Pero, en ese estadio, la dulzura de Spinoza tocaba algo más que la filosofía. Se dice que se enamoró de Clara María, hija de Van den Ende. A juzgar por los retratos que tenemos de Spinoza, puede ser que produjera una impresión algo extraña más adelantada su vida, pero en el hombre joven estaban aún dormidos los manierismos del genio. Algunas fuentes dicen que era de corta estatura, de tez morena y de cabellos negros; «por su aspecto uno podía ver fácilmente que era de ascendencia judía portuguesa» o un «grande de la España sefardí».

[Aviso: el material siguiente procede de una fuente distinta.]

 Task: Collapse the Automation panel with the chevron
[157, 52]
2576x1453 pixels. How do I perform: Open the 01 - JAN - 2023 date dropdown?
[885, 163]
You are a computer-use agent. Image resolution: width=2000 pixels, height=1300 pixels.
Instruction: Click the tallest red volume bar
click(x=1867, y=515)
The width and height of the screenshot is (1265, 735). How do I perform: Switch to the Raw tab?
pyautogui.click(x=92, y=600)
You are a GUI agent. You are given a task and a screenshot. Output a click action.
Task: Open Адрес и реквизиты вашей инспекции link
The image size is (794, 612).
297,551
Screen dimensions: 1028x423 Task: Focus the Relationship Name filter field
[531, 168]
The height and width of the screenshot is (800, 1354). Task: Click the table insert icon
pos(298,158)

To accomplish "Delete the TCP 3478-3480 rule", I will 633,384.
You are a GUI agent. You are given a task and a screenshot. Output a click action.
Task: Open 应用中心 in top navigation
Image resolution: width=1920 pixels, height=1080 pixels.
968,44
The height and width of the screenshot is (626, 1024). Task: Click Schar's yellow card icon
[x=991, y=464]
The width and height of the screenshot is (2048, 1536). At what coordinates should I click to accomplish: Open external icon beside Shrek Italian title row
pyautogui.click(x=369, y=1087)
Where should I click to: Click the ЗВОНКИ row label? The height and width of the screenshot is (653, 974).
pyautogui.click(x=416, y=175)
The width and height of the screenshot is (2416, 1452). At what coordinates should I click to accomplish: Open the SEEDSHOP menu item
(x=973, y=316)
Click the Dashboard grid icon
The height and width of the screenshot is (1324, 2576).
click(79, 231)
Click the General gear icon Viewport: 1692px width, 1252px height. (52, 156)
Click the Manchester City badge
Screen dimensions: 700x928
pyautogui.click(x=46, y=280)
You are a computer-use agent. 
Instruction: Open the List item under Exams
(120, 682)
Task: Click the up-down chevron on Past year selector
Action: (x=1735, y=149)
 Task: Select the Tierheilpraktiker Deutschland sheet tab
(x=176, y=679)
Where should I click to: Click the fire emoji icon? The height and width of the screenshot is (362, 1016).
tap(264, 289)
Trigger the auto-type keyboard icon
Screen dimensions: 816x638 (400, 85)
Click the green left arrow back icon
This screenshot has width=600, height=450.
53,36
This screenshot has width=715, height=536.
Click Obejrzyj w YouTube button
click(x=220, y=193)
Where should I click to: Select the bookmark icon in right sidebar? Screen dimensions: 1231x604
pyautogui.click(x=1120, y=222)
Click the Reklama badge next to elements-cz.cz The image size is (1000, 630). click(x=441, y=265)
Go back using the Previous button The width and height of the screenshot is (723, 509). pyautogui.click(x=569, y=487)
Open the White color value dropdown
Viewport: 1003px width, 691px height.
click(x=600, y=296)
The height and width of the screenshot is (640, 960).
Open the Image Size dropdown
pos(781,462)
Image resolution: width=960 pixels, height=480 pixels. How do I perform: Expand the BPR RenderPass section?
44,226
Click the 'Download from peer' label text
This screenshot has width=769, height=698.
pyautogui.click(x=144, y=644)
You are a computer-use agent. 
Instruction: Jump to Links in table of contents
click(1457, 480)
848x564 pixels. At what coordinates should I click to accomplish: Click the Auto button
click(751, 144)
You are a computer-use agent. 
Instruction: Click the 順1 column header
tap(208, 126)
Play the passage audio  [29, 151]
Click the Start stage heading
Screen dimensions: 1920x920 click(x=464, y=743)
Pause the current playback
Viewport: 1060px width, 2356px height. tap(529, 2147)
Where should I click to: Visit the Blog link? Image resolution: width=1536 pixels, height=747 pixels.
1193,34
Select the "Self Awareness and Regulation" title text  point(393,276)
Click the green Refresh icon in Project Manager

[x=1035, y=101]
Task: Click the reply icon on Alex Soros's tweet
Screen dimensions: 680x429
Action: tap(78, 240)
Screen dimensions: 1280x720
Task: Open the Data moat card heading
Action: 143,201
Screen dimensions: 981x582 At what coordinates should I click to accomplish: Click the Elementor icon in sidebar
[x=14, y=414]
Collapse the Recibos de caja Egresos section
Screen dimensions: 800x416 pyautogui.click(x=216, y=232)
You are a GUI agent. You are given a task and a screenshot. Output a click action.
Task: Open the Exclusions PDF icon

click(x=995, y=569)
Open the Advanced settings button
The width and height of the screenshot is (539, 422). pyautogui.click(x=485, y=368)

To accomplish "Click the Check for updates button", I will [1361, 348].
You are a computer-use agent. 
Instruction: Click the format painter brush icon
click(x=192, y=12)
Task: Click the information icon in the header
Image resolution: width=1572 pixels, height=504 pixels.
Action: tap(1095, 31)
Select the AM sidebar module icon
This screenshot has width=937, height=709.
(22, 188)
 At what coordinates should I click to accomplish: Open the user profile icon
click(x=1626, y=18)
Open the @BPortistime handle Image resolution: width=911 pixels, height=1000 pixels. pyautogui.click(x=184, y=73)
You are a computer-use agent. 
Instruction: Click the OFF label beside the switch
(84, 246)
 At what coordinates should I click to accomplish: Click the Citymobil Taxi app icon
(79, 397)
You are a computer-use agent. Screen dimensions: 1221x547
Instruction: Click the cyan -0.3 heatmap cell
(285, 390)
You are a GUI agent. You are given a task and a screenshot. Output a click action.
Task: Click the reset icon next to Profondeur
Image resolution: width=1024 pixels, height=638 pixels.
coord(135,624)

Clara María enseñaba letras clásicas y música en la escuela de su padre. Según una fuente, «no era de gran belleza pero sí de carácter jovial. Tenía mucho ingenio y una gran capacidad» (no se específica para qué). Por desgracia, prefirió a uno de sus estudiantes, un joven llamado Dirk Kerckrinck, con quien se casó finalmente.

Otras fuentes niegan esta historia basándose en que Clara María tenía sólo 12 años entonces. Se enamorara o no Humbert Spinoza de Clara Lolita, otras evidencias sugieren que Spinoza no respondía a la figura del genio sexualmente durmiente tan querida por sus primeros hagiógrafos. Caso único entre los grandes filósofos, Spinoza había de escribir con lucidez psicológicamente penetrante acerca del amor y de los celos sexuales. En su Ética dice: «Cuanto más intensa sea la emoción que sienta por nosotros la persona que amamos, tanto más nos llenaremos de orgullo y, si alguien cree que entre la persona amada y otra persona existe el mismo o más fuerte sentimiento íntimo de amor que el que existía entre ellos dos cuando él era el único amante, sentirá odio por la persona amada y le atenazará la envidia hacia su rival». Y prosigue definiendo los celos como «los vaivenes de sentimientos que surgen de la experiencia simultánea de amor y odio junto con la acerba envidia hacia una tercera persona».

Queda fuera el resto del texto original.